The presence of characters such as Prince Johnson on the country's political scene underlines Johnson Sirleaf's failure to implement recommendations by a Truth and Reconciliation Commission (TRC). In 2009, the TRC placed Johnson Sirleaf – along with about 50 other people - on a list of people who should be barred from public office for backing Taylor.

While Johnson Sirleaf has not implemented the TRC's findings, she has admitted to initially providing supplies and financing to Taylor, but she maintains she cut off her support as soon as she realised what he was doing.

‘We need jobs'

Given the country's troubled history, peace and stability tops the political agenda for most Liberians.

"We are more concerned about peace and acceptability of the results by all parties," Rufus Yarmie, a resident of Tappita in Liberia's northeast, told the Reuters news service days before the poll.

But in a country racked by an alarmingly high unemployment rate, where the average income is around $300 a year, the economy has turned into an important issue in the 2011 presidential race.

“We need jobs in this country,'' Wilson Willie, a night watchman and phone card seller, sporting a Tubman-Weah badge told the Associated Press over the weekend. “We need change.”

A former finance minister, Johnson Sirleaf is credited with increasing civil servants' salaries, securing waivers for more than $4 billion in external debt, and building schools and hospitals.

But according to Ajayi, the Liberian president's track record has been a “mixed bag”. Stressing that Johnson Sirleaf “took on a very difficult task for a country shattered by war,” Ajayi noted that there has been progress in infrastructure projects such as electricity and water supply and that Liberians today “have a level of freedom of speech not seen in this country before and an improved human rights record.”

But the economic development, according to Ajayi, has been restricted to the capital of Monrovia. “There is a huge disparity between Monrovia and the countryside,” said Ajayi.

“Corruption is another major issue and many Liberians are critical of her approach to dealing with corruption, particularly with her political allies,” noted Ajayi.

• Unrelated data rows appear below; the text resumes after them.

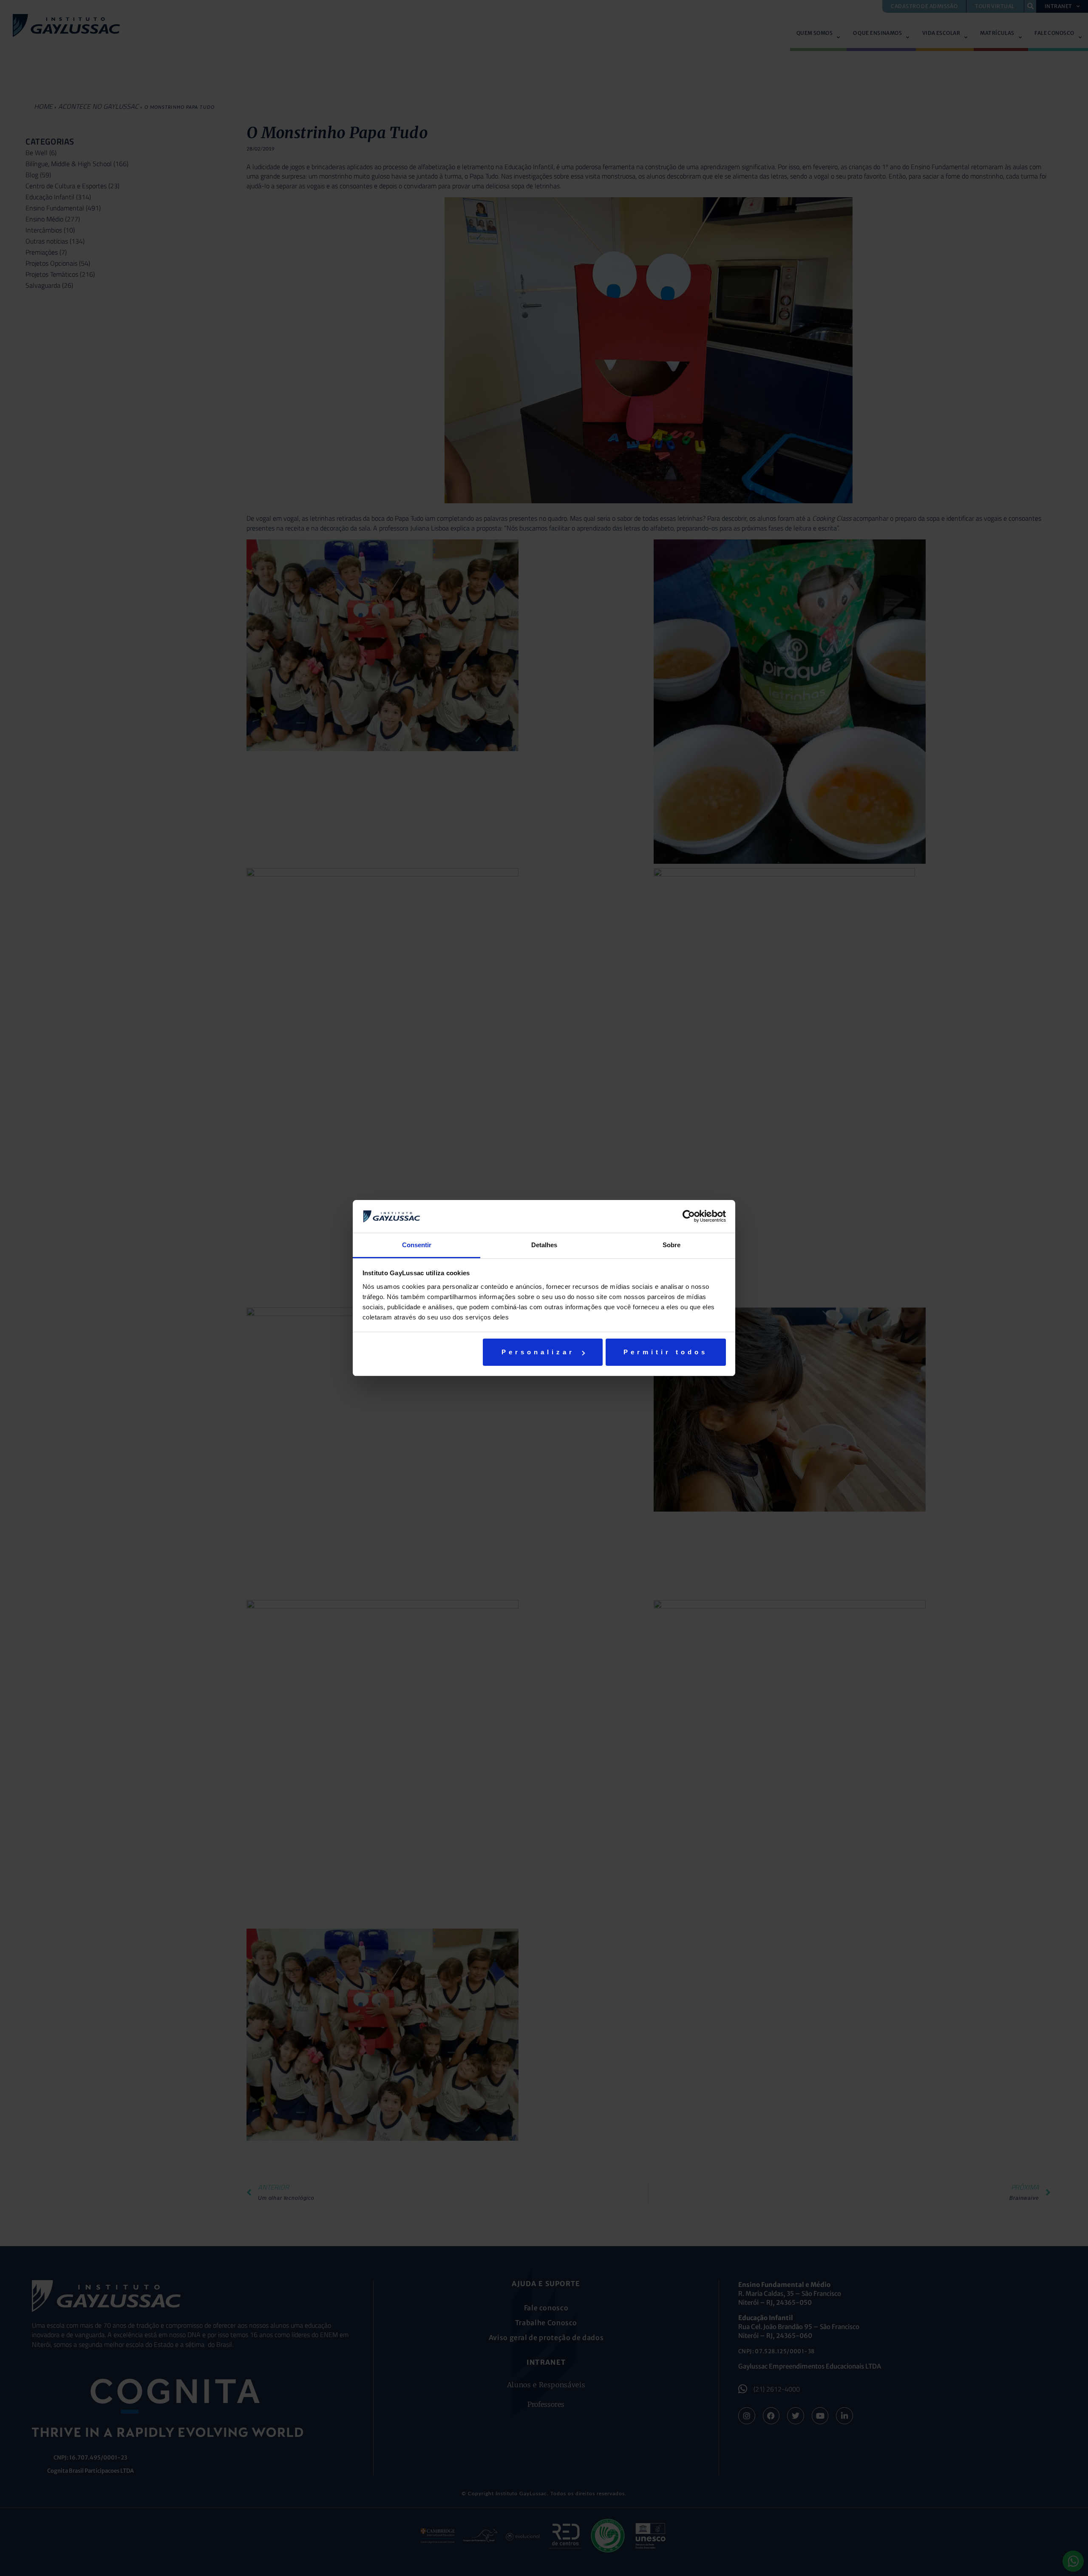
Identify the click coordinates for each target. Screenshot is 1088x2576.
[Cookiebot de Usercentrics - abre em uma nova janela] (689, 1216)
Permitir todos (665, 1352)
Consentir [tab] (416, 1244)
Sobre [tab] (671, 1244)
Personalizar (538, 1352)
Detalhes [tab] (544, 1244)
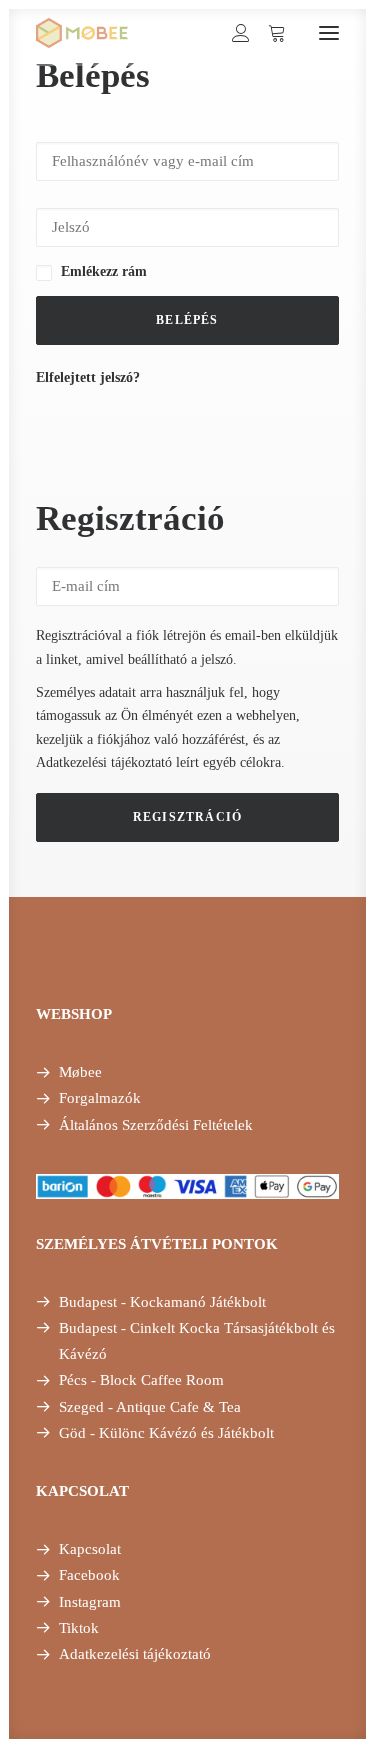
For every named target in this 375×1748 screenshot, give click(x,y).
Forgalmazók (100, 1098)
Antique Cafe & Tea (178, 1407)
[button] (329, 33)
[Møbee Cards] (82, 33)
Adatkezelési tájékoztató (104, 762)
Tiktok (79, 1628)
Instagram (90, 1602)
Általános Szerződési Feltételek (156, 1125)
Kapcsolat (90, 1549)
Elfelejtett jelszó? (88, 377)
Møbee (80, 1072)
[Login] (232, 33)
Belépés (187, 320)
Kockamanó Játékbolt (198, 1302)
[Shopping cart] (268, 33)
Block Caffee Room (162, 1380)
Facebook (89, 1575)
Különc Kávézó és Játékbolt (186, 1433)
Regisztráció (187, 817)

Opposition candidates such as Tubman have criticised the Nobel Committee's choice of Johnson Sirleaf for the 2011 Nobel Peace Prize, coming, as it did, just days before the election. While admitting that she was “pleasantly surprised” by the timing of the award, Africa's first lady has maintained that the prize “sends a message to the Liberian people that peace must prevail as Liberians go to this critical event.”

It remains to be seen if that message is heeded by Liberians voting in Tuesday's poll. Under Liberian law, if no candidate wins an outright majority, the vote will go to a second round runoff.